(What to produce): Transcribe the whole listing below line for line, leaving every character unchanged.

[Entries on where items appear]
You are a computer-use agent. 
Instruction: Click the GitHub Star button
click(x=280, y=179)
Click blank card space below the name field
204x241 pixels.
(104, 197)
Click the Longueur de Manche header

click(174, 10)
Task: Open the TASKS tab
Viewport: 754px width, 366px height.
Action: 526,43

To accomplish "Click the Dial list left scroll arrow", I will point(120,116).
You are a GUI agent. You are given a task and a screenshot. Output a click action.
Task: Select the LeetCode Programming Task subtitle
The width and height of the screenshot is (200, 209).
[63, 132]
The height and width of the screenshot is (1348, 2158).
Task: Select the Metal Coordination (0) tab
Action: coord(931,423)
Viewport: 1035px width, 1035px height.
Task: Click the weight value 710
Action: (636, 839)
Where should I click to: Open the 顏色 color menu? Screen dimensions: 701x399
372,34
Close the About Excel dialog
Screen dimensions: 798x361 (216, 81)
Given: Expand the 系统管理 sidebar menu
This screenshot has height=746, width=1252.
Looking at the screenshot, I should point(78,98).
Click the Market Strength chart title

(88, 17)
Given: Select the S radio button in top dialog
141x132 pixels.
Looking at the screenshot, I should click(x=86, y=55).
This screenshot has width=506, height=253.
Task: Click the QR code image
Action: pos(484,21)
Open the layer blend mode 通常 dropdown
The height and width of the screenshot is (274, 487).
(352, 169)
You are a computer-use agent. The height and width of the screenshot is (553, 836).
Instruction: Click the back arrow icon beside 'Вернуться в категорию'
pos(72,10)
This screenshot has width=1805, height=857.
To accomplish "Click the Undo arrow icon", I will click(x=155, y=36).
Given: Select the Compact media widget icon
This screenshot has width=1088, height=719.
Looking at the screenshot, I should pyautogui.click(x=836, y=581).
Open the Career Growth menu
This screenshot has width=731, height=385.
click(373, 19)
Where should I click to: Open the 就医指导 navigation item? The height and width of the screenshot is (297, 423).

(Answer):
You are a computer-use agent. 
Instruction: Click the GitHub Star button
click(x=280, y=179)
Click blank card space below the name field
204x241 pixels.
(104, 197)
Click the Longueur de Manche header

click(174, 10)
Task: Open the TASKS tab
Viewport: 754px width, 366px height.
Action: 526,43

To accomplish "Click the Dial list left scroll arrow", I will point(120,116).
You are a GUI agent. You are given a task and a screenshot. Output a click action.
Task: Select the LeetCode Programming Task subtitle
The width and height of the screenshot is (200, 209).
[63, 132]
The height and width of the screenshot is (1348, 2158).
Task: Select the Metal Coordination (0) tab
Action: coord(931,423)
Viewport: 1035px width, 1035px height.
Task: Click the weight value 710
Action: (636, 839)
Where should I click to: Open the 顏色 color menu? Screen dimensions: 701x399
372,34
Close the About Excel dialog
Screen dimensions: 798x361 (216, 81)
Given: Expand the 系统管理 sidebar menu
This screenshot has height=746, width=1252.
Looking at the screenshot, I should point(78,98).
Click the Market Strength chart title

(88, 17)
Given: Select the S radio button in top dialog
141x132 pixels.
Looking at the screenshot, I should click(x=86, y=55).
This screenshot has width=506, height=253.
Task: Click the QR code image
Action: pos(484,21)
Open the layer blend mode 通常 dropdown
The height and width of the screenshot is (274, 487).
(352, 169)
You are a computer-use agent. The height and width of the screenshot is (553, 836).
Instruction: Click the back arrow icon beside 'Вернуться в категорию'
pos(72,10)
This screenshot has width=1805, height=857.
To accomplish "Click the Undo arrow icon", I will click(x=155, y=36).
Given: Select the Compact media widget icon
This screenshot has width=1088, height=719.
Looking at the screenshot, I should pyautogui.click(x=836, y=581).
Open the Career Growth menu
This screenshot has width=731, height=385.
click(373, 19)
Where should I click to: Open the 就医指导 navigation item? The height and width of the screenshot is (297, 423).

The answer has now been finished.